Groupby without aggregation in Pandas

Posted on Mon 17 July 2017 • 2 min read

Pandas has a useful feature that I didn’t appreciate enough when I first started using it: groupbys without aggregation. What do I mean by that? Let’s look at an example.

We’ll borrow the data structure from my previous post about counting the periods since an event: company accident data. We have a list of workplace accidents for some company since 1980, including the time and location of the accident (no it’s not real, I generated it, please don’t send your lawyers to investigate a data breach):

import pandas as pd
import numpy as np
import matplotlib.pyplot as plt
df.head()
location severity
time
1980-02-28 22:05:39 Birmingham 1
1980-03-01 02:12:20 Birmingham 3
1980-03-07 07:30:30 Amsterdam 1
1980-05-15 03:23:01 Amsterdam 1
1980-05-29 21:21:39 Birmingham 1

Say we want to add the total number of accidents at each location as a column in the dataset. We could start off by doing a regular groupby to get the total number of accidents per location:

gb = df.groupby('location').count()
gb
severity
location
Amsterdam 129
Birmingham 121

But now we have to separately add this information to the dataframe.

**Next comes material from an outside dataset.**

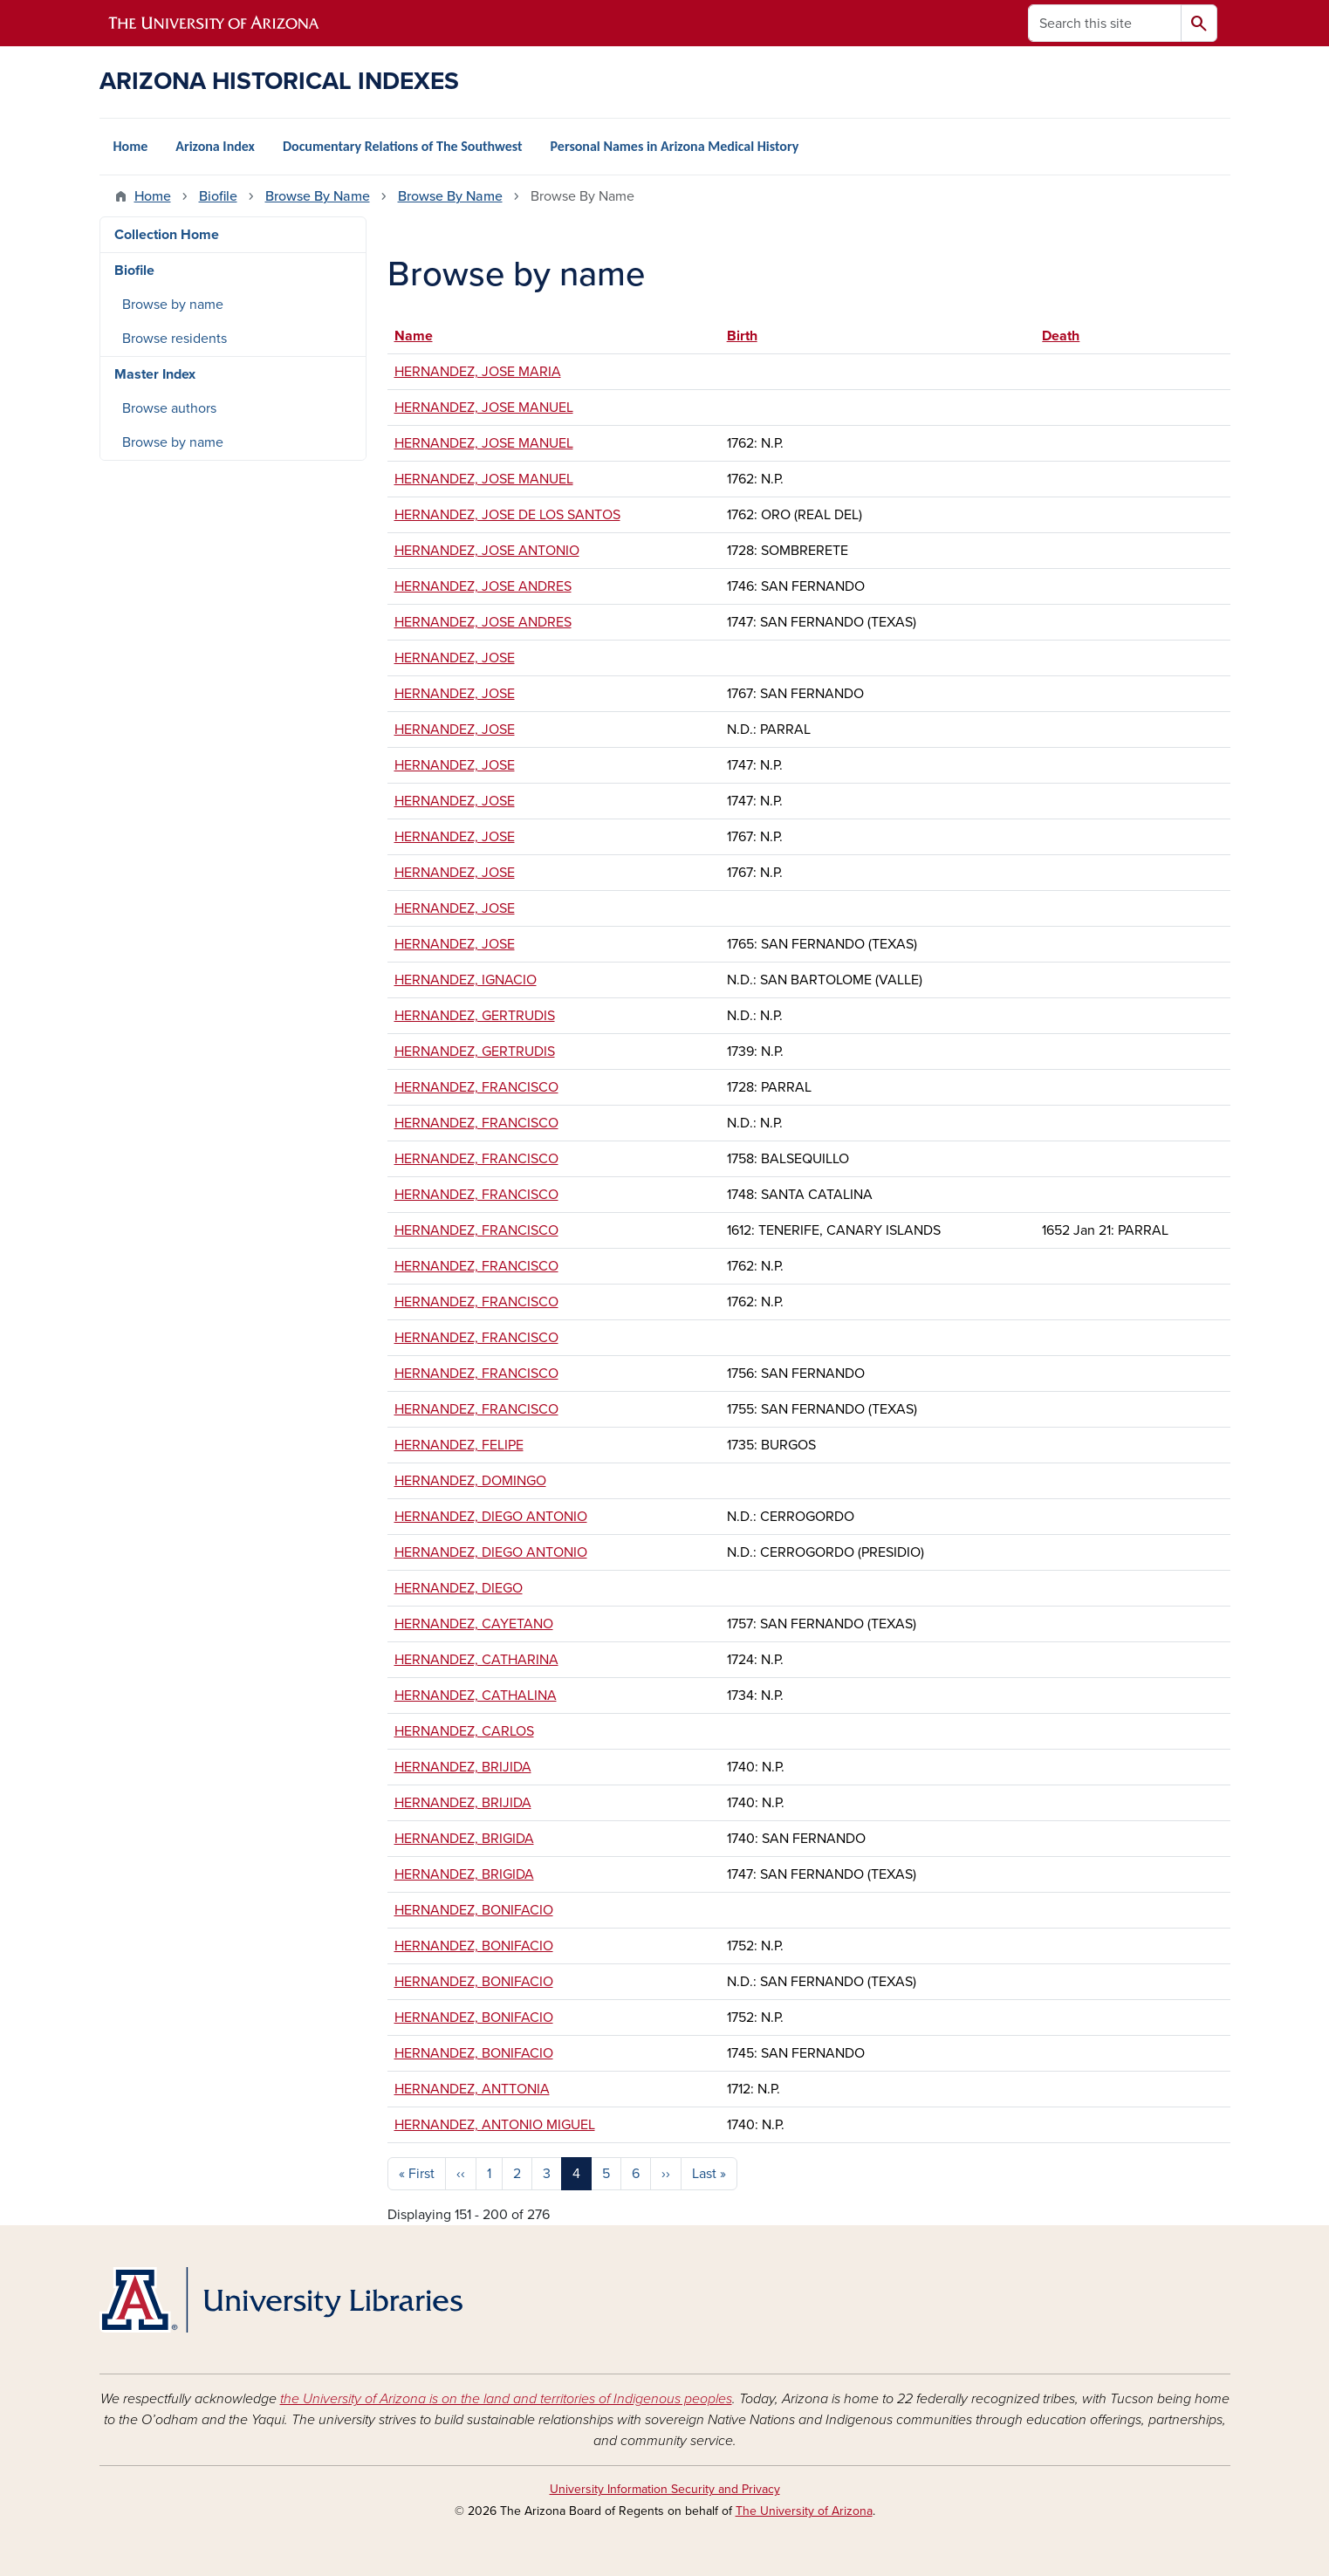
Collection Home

Instead, we have the option to directly operate on the whole group:

def accident_count(group):
    c = group['severity'].count()
    group['num_accidents'] = c

    return group

df = df.groupby('location').apply(accident_count)
df.head()
location severity num_accidents
time
1980-02-28 22:05:39 Birmingham 1 121
1980-03-01 02:12:20 Birmingham 3 121
1980-03-07 07:30:30 Amsterdam 1 129
1980-05-15 03:23:01 Amsterdam 1 129
1980-05-29 21:21:39 Birmingham 1 121

Now, in this simple case we could have just performed a left join. However, this kind of groupby becomes especially handy when you have more complex operations you want to do within the group, without interference from other groups.

As a more complex example, consider calculating the time between accidents at each location. Our dataframe is already sorted by accident time, so all we have to do is make a series out of the group’s index (time) and take the difference between the rows to get the time differences between incidents. We insert this information directly into the group as a new column and return it:

def time_difference(group):
    # get the time differences and put them directly into the group
    group['time_since_previous'] = group.index.to_series().diff()

    return group

df.groupby('location').apply(time_difference).head()
location severity num_accidents time_since_previous
time
1980-02-28 22:05:39 Birmingham 1 121 NaT
1980-03-01 02:12:20 Birmingham 3 121 1 days 04:06:41
1980-03-07 07:30:30 Amsterdam 1 129 NaT
1980-05-15 03:23:01 Amsterdam 1 129 68 days 19:52:31
1980-05-29 21:21:39 Birmingham 1 121 89 days 19:09:19

We see that our dataframe maintains its original structure, but we now have information about each location that was calculated using only other datapoints from that location.